**Problem details:**
Return everything in the entries below, from the line containing "The height and width of the screenshot is (523, 613)." down to the end of the entries, copied verbatim but with the pictures left out.

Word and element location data
#####

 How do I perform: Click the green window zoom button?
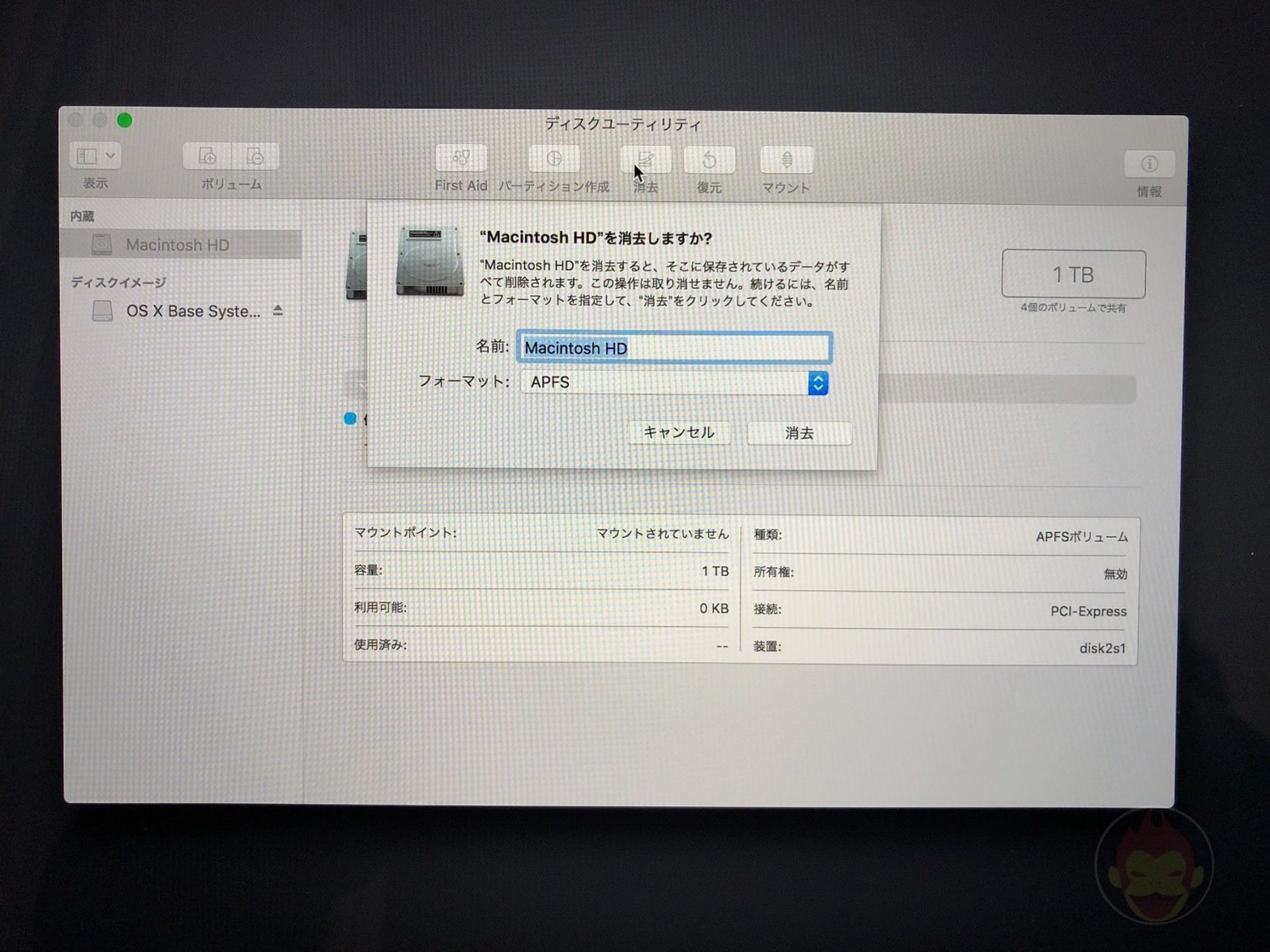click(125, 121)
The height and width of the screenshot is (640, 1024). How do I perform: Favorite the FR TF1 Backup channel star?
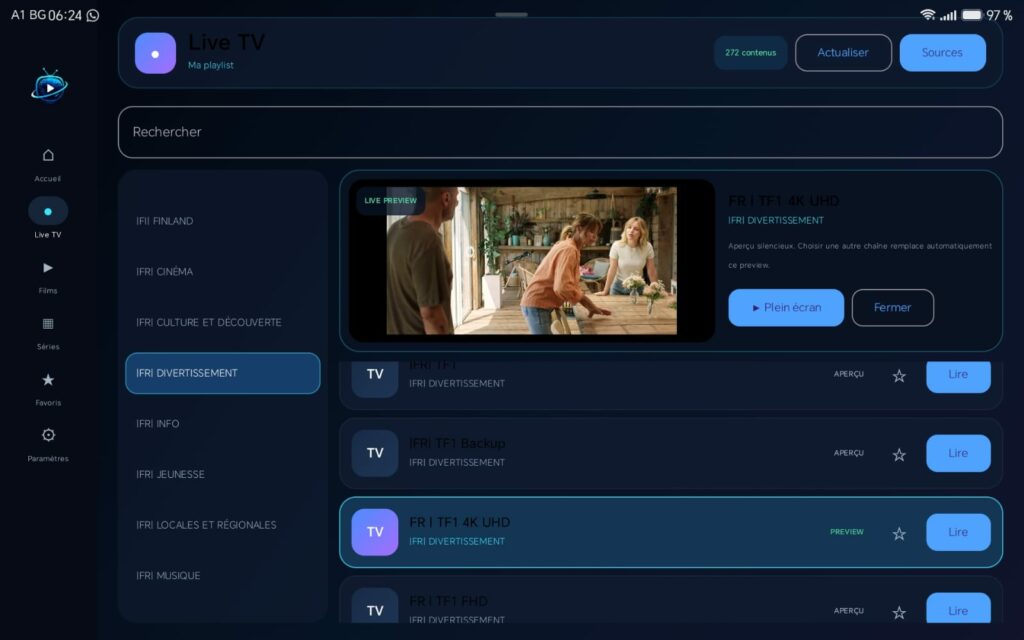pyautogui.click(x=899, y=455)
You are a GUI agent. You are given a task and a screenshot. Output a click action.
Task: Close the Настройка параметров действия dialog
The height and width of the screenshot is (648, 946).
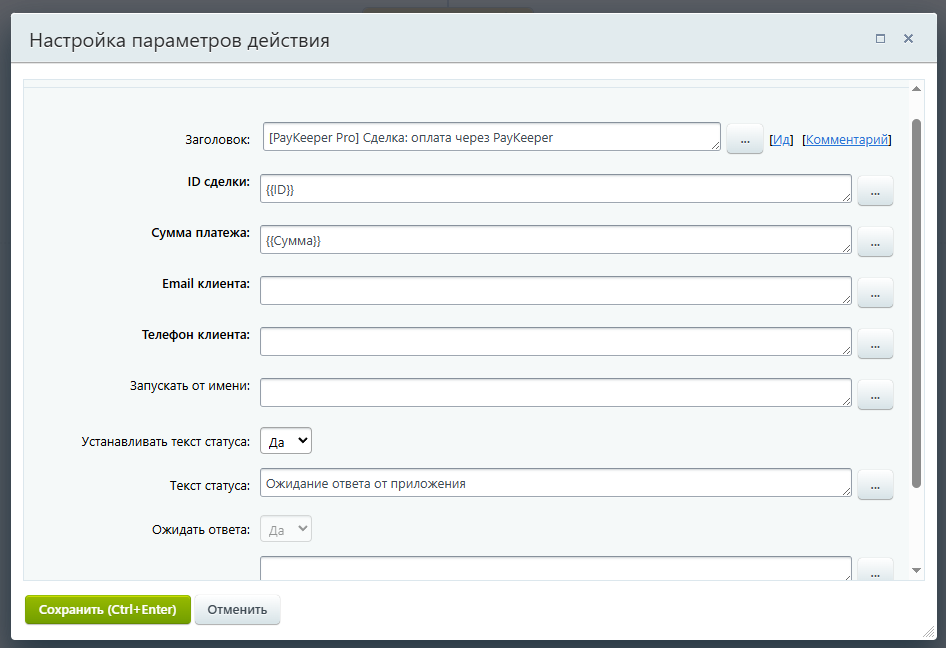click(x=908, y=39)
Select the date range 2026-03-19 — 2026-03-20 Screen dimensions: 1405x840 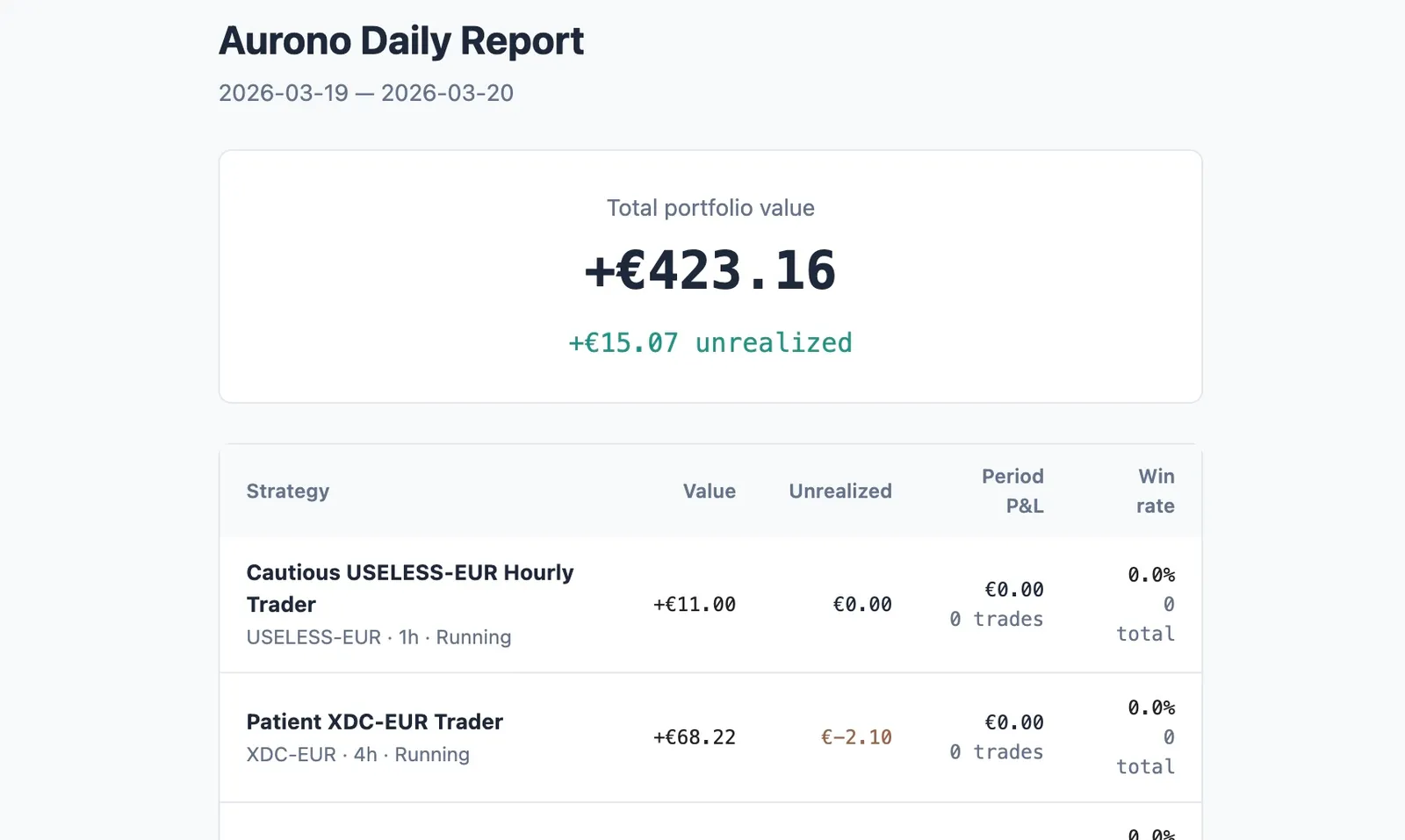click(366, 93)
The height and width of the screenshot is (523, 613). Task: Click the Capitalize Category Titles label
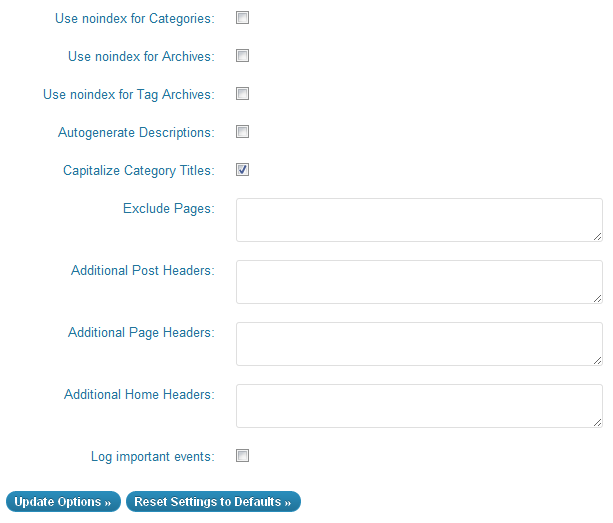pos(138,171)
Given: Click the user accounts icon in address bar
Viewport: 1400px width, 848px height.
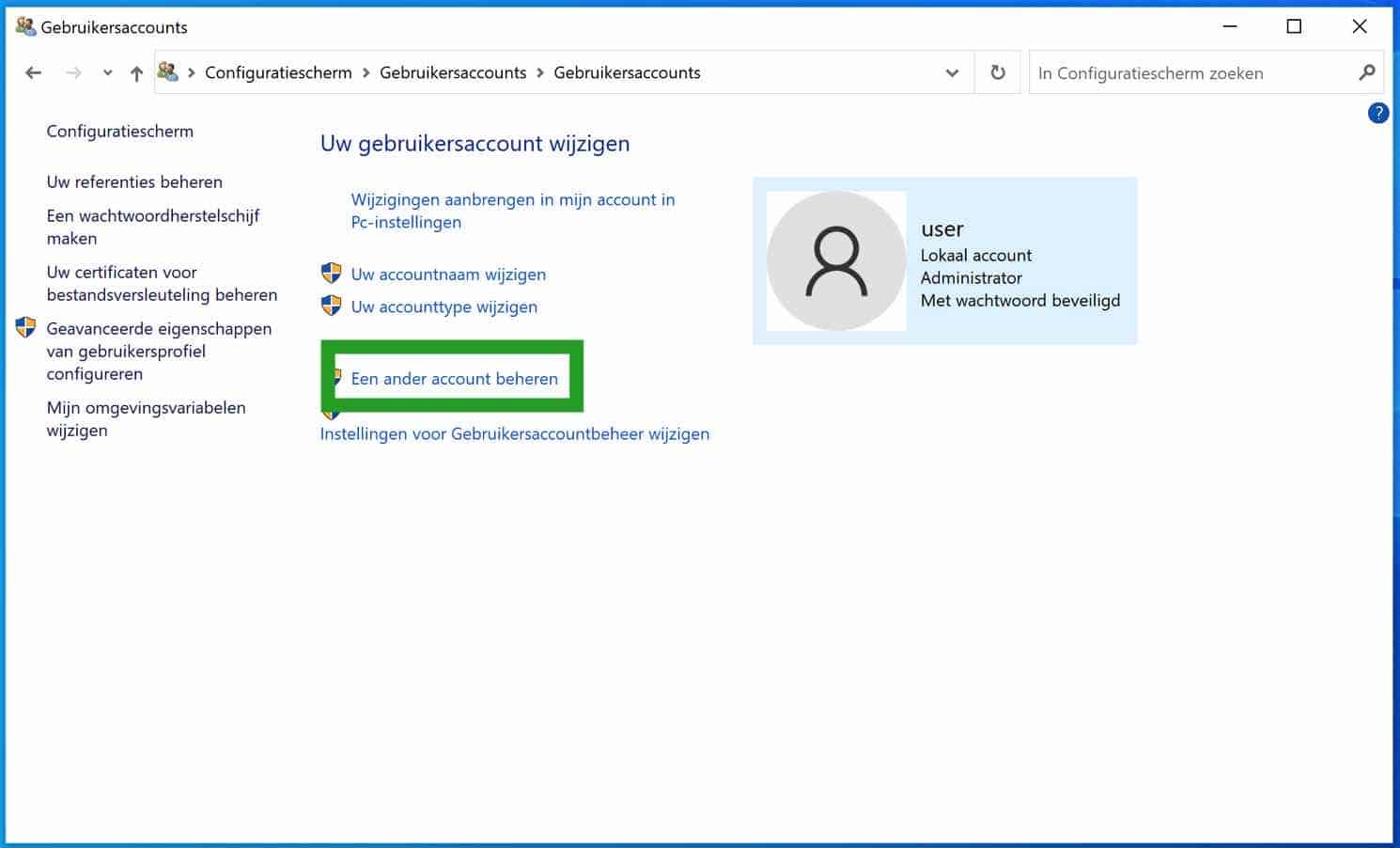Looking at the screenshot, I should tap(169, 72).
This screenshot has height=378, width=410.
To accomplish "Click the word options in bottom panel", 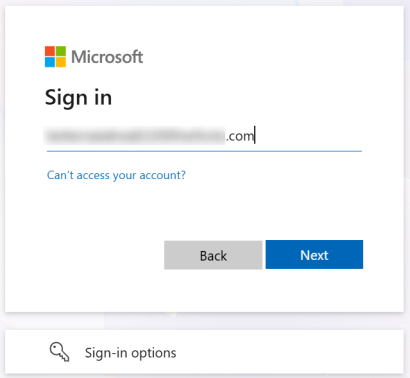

#####

**Completed exercise:**
The height and width of the screenshot is (523, 613). Task: Click the Capitalize Category Titles label
pos(138,171)
Given: Click the user accounts icon in address bar
Viewport: 1400px width, 848px height.
Looking at the screenshot, I should tap(169, 72).
This screenshot has height=378, width=410.
To accomplish "Click the word options in bottom panel", 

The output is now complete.